電気自動車(バッテリーEV=BEV)と内燃機関搭載車の見た目上の大きな違いは「顔」だ。エンジンを積むクルマは網状のグリル、EVはつるんとしたパネルになっている場合が多い。パネル状のEVの顔にはデザイン的に遊べる余地がけっこうあるようだが、豊田合成の提案を見てみよう。
機能と見た目、両立は難しい?
先進的なBEVは、クルマのフロント部分にレーダーやセンサーなどの機器を搭載している。なのでBEVのフロントパネルは、レーダーが発する「ミリ波」などを透過させられる素材でなくてはならない。
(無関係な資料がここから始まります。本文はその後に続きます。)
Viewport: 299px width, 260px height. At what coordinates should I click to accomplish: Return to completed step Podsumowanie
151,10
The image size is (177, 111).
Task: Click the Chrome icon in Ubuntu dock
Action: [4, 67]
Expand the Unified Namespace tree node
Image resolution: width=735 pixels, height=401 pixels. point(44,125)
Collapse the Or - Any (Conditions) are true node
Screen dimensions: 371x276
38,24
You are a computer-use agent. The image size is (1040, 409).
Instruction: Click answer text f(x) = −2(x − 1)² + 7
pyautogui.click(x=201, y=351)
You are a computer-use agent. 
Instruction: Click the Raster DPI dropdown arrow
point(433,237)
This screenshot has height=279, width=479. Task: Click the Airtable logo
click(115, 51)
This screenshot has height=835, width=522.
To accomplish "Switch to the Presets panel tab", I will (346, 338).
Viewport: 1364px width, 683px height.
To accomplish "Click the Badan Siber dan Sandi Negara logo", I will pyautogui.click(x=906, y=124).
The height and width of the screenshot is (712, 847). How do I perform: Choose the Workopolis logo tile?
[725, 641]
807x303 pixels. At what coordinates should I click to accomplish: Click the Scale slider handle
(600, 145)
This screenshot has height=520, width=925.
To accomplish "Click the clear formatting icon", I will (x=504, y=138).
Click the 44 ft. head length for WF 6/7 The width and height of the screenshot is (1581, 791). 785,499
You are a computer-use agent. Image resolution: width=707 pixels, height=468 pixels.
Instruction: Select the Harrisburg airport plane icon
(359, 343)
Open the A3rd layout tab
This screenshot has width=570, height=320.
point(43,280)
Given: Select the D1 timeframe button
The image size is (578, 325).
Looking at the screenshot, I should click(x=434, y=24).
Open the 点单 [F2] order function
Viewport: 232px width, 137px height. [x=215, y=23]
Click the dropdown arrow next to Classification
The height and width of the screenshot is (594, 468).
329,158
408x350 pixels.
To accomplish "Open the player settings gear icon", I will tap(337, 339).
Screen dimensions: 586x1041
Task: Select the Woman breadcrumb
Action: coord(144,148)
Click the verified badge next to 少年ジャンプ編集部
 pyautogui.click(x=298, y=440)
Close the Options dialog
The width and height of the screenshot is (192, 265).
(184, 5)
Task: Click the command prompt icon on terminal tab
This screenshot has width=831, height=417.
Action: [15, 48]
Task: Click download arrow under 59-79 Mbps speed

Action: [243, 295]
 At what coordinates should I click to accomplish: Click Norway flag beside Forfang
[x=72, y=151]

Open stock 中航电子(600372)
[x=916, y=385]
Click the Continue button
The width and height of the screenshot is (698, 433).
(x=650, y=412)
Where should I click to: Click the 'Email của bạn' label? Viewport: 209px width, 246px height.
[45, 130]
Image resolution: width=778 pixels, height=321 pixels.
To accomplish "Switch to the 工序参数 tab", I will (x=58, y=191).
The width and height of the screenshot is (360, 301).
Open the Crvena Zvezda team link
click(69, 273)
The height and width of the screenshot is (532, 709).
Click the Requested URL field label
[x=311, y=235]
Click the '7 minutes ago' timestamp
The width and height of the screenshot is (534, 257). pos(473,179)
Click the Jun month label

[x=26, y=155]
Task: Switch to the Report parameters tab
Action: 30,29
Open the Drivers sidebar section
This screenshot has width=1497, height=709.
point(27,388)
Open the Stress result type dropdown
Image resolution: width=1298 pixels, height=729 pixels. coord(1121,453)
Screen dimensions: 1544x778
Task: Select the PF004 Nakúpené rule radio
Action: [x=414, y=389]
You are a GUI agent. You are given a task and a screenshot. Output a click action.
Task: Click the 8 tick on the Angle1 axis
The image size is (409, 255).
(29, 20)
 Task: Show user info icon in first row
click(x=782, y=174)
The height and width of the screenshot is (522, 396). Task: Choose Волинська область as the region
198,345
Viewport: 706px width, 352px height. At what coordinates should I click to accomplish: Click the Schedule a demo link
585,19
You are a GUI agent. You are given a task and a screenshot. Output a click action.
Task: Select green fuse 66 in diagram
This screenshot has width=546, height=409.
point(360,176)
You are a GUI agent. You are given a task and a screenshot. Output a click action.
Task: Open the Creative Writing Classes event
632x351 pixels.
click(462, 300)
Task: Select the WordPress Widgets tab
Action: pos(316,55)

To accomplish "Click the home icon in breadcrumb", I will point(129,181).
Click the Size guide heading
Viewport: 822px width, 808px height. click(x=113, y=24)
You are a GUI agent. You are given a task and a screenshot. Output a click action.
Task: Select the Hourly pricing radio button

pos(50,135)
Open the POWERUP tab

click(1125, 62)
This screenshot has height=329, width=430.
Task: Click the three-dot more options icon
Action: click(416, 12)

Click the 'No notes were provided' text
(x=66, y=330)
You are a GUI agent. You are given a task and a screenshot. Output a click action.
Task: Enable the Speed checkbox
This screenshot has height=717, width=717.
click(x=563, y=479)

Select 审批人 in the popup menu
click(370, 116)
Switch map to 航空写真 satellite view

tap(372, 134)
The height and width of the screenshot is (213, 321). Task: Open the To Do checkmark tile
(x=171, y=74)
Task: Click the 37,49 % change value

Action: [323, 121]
金属だと「透過機能」を持たせるのは難しいらしいが、豊田合成が展示したフロントパネルは樹脂製だ。ちなみに展示中の技術は実際のクルマに採用されているものではなく、コンセプト段階にあるものだという。
フロントは「顔」とも呼ばれるくらいクルマのデザインにとって重要な部分だが、豊田合成ではフロントパネルの透過機能を担保しながら「意匠性」も両立させるべく工夫している。レーダーやセンサーなどをフロントの中心部に集約し、両サイドはユーザーの好みに合わせて意匠を変えられる仕組みを導入しているのだ。
フロントパネルの両サイドには、簡単にはがせるフィルムを貼ったり、再生材を用いたパーツを取り付けたりといったような手法で意匠を変えられるアイデアを盛り込んでいる。BEVの中古売買やシェアリングが盛んになった際、乗る人が自分好みにクルマの顔を変えられると面白いのでは……。そんな発想から提案しているという。
豊田合成はレクサスの「スピンドルグリル」の大部分を手掛けるなど、クルマのフロント部分で実績を持つ企業なのだが、クルマの電動が進めば別のニーズも生まれてくる。同社では意匠性と機能を両立させられる技術をいかし、BEVのフロントパネルで付加価値のある提案をしていく方針だ。